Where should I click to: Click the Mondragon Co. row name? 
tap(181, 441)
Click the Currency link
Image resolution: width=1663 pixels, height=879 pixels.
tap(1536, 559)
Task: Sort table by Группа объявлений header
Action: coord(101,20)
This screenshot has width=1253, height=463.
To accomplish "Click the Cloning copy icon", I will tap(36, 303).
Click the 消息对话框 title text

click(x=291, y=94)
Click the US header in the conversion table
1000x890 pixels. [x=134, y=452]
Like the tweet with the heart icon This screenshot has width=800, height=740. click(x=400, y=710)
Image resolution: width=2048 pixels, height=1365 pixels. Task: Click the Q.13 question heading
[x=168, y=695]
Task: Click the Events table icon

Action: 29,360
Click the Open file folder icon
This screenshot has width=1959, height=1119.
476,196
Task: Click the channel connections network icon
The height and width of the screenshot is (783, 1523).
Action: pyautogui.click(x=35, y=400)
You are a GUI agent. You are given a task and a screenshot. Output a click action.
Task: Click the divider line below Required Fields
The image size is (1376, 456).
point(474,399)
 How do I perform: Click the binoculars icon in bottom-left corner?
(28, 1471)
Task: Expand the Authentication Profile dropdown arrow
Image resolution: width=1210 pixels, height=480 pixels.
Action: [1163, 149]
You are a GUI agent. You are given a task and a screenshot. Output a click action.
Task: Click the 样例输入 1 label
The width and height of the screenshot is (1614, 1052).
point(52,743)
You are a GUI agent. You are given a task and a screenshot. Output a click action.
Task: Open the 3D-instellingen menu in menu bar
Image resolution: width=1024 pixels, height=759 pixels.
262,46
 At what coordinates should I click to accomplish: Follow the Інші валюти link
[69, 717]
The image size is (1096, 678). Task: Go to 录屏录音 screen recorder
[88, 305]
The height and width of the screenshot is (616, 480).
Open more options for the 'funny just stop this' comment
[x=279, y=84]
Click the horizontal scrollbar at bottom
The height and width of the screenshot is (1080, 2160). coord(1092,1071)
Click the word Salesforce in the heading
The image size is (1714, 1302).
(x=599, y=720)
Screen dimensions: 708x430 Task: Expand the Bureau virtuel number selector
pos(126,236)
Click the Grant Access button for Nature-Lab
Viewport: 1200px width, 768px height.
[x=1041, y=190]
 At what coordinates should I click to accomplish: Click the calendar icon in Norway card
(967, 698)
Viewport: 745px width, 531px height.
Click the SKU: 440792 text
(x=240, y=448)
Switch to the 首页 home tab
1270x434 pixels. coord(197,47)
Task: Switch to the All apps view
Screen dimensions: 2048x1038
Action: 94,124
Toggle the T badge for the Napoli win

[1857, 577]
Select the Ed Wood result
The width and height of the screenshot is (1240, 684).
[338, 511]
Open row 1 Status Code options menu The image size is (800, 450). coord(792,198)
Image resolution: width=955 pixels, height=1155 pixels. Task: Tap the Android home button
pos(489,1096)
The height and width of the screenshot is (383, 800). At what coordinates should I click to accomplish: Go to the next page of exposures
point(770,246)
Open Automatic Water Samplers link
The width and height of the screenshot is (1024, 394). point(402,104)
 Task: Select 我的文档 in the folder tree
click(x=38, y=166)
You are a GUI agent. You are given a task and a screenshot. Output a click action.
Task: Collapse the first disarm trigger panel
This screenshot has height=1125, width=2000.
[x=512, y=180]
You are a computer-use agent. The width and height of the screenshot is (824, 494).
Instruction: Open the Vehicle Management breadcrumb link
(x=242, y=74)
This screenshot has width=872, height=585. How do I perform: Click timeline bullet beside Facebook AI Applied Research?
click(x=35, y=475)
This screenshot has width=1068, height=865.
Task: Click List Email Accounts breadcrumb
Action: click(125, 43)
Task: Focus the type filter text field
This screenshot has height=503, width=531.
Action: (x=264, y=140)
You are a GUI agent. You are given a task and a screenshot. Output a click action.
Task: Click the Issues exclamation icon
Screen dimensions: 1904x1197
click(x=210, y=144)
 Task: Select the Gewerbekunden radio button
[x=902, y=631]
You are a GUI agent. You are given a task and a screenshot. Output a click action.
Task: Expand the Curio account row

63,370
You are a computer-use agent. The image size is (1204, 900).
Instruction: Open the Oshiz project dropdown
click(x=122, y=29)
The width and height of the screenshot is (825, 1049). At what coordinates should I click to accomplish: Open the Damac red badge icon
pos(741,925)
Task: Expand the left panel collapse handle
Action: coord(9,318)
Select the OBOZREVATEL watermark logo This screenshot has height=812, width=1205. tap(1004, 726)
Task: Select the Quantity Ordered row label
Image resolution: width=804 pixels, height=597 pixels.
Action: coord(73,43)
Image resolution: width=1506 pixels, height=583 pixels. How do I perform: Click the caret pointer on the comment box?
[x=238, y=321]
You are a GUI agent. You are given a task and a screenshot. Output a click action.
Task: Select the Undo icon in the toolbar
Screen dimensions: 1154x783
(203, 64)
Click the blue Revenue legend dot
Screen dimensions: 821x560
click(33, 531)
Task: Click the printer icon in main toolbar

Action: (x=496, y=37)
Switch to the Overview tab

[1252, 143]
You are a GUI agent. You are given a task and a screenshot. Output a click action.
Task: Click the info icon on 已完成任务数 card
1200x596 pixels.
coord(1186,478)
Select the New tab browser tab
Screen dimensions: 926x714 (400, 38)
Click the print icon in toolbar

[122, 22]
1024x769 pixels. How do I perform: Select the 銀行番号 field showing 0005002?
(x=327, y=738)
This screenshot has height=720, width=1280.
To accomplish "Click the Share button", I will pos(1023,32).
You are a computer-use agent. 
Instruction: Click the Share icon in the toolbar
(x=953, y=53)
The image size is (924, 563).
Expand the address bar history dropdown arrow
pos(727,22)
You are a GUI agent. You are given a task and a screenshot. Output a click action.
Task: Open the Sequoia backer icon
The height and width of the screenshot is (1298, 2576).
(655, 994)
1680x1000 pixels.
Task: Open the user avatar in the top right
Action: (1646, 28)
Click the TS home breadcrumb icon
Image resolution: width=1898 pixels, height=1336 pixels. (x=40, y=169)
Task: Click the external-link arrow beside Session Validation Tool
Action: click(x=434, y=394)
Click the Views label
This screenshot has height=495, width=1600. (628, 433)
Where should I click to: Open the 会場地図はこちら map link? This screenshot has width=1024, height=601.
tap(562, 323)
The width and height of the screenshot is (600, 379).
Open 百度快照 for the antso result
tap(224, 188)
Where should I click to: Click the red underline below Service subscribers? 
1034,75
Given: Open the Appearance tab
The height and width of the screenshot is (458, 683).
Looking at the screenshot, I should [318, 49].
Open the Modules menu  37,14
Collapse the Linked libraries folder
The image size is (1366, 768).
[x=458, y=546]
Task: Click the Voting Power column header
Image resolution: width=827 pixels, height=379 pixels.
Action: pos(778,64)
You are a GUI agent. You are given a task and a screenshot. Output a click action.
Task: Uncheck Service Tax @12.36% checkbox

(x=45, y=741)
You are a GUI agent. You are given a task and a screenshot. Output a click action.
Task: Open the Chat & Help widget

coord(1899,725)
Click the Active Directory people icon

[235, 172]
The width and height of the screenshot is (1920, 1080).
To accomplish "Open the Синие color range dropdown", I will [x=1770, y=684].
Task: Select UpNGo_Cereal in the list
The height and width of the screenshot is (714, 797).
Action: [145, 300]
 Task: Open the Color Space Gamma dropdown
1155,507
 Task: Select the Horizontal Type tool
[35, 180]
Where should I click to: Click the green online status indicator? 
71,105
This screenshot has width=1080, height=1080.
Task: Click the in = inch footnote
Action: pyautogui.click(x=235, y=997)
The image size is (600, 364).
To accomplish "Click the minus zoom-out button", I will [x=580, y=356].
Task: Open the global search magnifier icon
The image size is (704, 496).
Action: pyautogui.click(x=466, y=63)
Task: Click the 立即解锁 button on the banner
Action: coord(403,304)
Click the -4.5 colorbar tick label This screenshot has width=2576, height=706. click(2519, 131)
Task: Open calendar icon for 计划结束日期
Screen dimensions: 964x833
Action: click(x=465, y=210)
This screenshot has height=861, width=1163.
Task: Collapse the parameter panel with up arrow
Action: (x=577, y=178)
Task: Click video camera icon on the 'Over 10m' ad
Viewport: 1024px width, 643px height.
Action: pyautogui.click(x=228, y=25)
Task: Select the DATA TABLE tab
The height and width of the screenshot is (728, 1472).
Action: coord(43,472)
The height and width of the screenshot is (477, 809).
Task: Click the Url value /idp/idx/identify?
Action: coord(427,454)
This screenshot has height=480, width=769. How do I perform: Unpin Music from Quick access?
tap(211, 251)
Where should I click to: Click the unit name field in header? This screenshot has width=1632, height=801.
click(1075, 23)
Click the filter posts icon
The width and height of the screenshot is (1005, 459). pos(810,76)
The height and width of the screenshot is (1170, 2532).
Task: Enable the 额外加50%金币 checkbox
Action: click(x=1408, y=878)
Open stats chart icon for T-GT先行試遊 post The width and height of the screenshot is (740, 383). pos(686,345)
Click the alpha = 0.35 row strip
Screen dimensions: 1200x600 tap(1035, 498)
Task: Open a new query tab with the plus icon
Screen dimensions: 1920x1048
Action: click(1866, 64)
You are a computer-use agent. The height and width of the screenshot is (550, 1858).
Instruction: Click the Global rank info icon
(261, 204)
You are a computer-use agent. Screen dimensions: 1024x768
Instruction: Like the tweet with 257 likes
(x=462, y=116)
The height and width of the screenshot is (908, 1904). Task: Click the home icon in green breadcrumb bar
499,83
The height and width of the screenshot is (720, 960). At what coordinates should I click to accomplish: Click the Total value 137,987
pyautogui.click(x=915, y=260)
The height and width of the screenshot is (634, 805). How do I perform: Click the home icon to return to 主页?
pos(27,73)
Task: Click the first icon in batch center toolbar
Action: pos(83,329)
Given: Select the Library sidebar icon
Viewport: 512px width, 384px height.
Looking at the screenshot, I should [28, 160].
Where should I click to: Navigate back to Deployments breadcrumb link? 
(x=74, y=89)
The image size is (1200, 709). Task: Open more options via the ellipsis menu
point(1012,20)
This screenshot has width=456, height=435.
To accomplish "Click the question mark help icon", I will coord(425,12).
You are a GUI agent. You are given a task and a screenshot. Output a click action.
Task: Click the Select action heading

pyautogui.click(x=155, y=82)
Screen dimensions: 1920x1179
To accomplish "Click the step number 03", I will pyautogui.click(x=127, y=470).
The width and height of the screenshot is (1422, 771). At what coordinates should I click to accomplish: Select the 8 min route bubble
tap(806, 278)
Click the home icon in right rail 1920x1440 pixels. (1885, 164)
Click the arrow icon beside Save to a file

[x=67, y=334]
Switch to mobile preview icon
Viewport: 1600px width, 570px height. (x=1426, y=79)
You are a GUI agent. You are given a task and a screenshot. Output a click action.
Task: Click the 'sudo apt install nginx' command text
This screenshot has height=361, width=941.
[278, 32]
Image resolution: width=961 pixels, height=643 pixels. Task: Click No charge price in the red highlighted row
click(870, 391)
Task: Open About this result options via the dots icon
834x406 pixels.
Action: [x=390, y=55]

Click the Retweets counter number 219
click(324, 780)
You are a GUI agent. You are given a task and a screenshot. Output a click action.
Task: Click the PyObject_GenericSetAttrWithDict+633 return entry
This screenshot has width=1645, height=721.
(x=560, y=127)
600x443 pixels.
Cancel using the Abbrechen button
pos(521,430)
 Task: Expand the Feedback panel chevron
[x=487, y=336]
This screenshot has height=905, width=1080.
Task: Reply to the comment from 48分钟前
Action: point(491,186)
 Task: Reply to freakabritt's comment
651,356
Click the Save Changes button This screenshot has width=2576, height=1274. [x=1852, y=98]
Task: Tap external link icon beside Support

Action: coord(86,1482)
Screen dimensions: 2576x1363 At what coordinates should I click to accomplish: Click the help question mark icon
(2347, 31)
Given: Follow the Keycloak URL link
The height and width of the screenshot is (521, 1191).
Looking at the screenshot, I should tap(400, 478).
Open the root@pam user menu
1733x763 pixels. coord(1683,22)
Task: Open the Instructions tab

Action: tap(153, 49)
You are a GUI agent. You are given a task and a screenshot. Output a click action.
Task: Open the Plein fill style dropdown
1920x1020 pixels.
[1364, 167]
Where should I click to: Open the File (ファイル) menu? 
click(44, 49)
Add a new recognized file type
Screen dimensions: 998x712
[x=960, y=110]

━━━━━━━━━━━━━━━━

- Required task -
Write out everything from the start of the items down to the line containing "[x=168, y=695]", swapping "conversion table" for "currency table" and keeping the rest unchanged.

- Exercise response -
Where should I click to: Click the Mondragon Co. row name? 
tap(181, 441)
Click the Currency link
Image resolution: width=1663 pixels, height=879 pixels.
tap(1536, 559)
Task: Sort table by Группа объявлений header
Action: coord(101,20)
This screenshot has width=1253, height=463.
To accomplish "Click the Cloning copy icon", I will tap(36, 303).
Click the 消息对话框 title text

click(x=291, y=94)
Click the US header in the currency table
1000x890 pixels. [x=134, y=452]
Like the tweet with the heart icon This screenshot has width=800, height=740. click(x=400, y=710)
Image resolution: width=2048 pixels, height=1365 pixels. Task: Click the Q.13 question heading
[x=168, y=695]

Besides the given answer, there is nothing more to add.